**Assignment:**
Give the lines below again exactly, starting with the line that holds "The height and width of the screenshot is (1456, 2569)." and going on through the line that holds "Given: Switch to the Graphics Card tab".

Data items
- Opening Delimiter -
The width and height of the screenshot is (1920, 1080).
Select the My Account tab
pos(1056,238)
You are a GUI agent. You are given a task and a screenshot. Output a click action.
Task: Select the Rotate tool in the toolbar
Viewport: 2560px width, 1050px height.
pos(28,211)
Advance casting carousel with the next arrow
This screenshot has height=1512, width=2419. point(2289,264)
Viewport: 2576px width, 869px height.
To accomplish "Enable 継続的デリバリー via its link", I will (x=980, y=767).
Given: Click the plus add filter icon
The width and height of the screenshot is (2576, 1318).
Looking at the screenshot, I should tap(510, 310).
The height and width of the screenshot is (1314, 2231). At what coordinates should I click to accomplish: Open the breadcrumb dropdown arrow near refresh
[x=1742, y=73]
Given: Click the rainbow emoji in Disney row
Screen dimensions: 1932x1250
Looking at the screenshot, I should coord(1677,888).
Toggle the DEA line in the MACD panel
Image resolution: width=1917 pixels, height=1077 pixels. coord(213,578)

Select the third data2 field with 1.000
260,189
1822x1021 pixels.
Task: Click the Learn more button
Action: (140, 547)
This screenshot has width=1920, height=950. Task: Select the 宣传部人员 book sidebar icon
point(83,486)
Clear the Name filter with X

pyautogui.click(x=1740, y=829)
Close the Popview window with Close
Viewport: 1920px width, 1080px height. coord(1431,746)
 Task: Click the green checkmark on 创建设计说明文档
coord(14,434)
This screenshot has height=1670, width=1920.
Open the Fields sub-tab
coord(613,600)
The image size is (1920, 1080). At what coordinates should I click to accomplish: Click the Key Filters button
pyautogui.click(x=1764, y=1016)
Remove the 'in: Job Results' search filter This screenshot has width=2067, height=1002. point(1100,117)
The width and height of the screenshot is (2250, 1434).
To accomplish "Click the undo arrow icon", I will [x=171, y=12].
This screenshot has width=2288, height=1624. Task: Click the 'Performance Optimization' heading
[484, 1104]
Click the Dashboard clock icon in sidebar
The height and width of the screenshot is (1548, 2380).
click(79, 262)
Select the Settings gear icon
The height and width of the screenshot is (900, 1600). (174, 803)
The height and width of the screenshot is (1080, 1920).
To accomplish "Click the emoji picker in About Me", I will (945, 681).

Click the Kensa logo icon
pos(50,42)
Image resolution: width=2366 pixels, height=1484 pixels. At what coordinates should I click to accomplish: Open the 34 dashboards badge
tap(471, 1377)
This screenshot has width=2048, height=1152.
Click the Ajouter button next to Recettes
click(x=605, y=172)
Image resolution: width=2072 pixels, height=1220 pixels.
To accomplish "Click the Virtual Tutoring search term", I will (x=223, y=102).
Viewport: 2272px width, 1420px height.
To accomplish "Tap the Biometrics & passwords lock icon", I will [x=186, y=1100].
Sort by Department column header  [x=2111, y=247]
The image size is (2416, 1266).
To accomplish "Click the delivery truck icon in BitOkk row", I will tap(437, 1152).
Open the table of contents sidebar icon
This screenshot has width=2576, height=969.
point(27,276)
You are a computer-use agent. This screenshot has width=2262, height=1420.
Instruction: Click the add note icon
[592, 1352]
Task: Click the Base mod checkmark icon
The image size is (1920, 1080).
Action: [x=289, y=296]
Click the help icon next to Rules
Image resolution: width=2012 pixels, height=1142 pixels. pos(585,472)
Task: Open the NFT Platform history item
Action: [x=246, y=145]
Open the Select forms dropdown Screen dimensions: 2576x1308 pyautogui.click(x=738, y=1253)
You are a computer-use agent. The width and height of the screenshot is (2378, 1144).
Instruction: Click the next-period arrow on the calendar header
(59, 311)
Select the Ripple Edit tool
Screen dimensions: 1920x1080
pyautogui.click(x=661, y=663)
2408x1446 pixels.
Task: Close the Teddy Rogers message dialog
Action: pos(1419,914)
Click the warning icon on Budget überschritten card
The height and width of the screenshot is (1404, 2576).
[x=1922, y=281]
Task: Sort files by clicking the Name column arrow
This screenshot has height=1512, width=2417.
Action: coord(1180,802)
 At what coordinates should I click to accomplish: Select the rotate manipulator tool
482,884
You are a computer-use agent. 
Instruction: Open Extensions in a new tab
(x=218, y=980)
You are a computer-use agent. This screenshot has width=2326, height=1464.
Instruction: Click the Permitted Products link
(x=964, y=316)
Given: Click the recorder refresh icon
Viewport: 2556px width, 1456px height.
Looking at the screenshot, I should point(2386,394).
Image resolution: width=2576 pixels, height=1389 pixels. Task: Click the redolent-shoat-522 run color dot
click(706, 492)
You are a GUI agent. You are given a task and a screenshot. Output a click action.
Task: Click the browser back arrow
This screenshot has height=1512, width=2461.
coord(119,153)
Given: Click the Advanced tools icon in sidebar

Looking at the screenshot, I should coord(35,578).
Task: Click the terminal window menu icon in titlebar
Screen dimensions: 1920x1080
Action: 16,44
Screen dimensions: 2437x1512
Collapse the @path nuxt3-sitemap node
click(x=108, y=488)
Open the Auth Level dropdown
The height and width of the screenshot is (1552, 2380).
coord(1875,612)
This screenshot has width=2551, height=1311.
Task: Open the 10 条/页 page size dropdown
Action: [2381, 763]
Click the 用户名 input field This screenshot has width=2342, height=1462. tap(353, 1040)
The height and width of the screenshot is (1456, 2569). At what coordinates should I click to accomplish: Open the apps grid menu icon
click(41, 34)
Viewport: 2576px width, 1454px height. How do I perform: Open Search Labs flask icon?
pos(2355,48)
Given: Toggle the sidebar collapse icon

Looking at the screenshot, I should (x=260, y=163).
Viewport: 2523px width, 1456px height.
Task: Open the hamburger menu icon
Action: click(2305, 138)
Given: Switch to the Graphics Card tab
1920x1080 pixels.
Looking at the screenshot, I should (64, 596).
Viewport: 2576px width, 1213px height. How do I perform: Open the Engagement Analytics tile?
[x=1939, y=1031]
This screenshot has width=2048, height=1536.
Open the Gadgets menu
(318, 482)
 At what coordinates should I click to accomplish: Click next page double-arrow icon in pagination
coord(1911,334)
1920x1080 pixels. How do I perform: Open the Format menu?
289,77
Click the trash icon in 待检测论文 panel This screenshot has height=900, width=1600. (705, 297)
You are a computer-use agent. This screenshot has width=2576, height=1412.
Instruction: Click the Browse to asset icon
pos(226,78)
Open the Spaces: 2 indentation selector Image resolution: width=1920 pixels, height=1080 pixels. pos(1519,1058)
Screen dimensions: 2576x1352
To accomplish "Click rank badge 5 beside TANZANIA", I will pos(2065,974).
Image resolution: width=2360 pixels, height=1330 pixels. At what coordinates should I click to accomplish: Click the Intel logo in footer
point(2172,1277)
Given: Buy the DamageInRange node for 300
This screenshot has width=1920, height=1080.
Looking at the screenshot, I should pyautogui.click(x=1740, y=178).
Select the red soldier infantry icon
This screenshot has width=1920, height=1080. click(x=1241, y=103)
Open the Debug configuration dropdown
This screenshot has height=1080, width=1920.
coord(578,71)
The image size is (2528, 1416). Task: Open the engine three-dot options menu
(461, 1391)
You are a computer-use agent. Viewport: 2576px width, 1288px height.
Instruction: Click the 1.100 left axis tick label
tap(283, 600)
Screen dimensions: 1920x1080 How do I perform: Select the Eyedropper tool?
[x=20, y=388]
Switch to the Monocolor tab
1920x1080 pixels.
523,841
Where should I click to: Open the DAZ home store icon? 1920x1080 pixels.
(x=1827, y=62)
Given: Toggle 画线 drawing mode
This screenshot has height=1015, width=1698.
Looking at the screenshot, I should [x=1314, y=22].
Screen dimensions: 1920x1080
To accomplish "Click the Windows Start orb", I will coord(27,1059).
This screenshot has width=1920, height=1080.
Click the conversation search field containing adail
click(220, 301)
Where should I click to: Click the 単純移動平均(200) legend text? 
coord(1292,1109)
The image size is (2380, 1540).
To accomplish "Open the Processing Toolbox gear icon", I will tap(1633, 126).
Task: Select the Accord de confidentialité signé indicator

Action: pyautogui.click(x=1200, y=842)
- Closing Delimiter -
**Task response:**
The height and width of the screenshot is (1456, 2569). At what coordinates should I click to accomplish: Open the apps grid menu icon
click(41, 34)
Viewport: 2576px width, 1454px height. How do I perform: Open Search Labs flask icon?
pos(2355,48)
Given: Toggle the sidebar collapse icon

Looking at the screenshot, I should (x=260, y=163).
Viewport: 2523px width, 1456px height.
Task: Open the hamburger menu icon
Action: click(2305, 138)
Given: Switch to the Graphics Card tab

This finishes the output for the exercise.